[WORK TO COMPLETE]
Render the records that run from the line containing "Given: Open the Hierarchy command panel tab" through the line containing "click(x=83, y=466)", both included, as a two-column CSV with the headers input and output. Give one row per record, put each field in double quotes, and replace any line breaks with spaces.

[ROWS]
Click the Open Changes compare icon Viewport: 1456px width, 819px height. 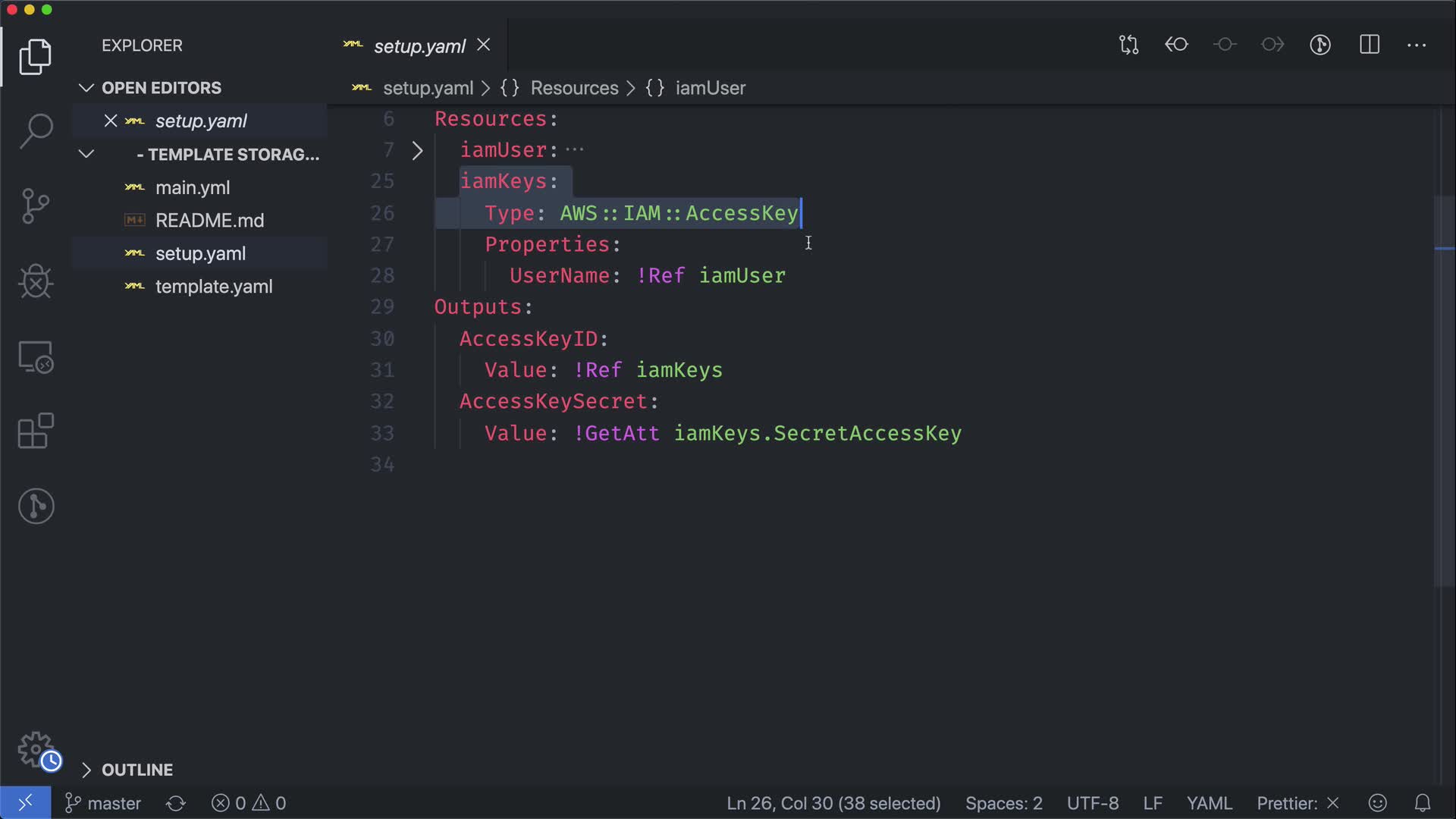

* * *

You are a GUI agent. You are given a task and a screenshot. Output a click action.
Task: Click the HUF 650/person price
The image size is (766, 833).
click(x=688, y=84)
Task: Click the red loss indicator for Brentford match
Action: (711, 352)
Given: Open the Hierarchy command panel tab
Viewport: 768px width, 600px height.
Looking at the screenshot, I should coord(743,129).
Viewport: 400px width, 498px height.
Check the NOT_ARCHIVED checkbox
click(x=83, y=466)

[SOLUTION BELOW]
input,output
"Given: Open the Hierarchy command panel tab Viewport: 768px width, 600px height.","Looking at the screenshot, I should coord(743,129)."
"Viewport: 400px width, 498px height. Check the NOT_ARCHIVED checkbox","click(x=83, y=466)"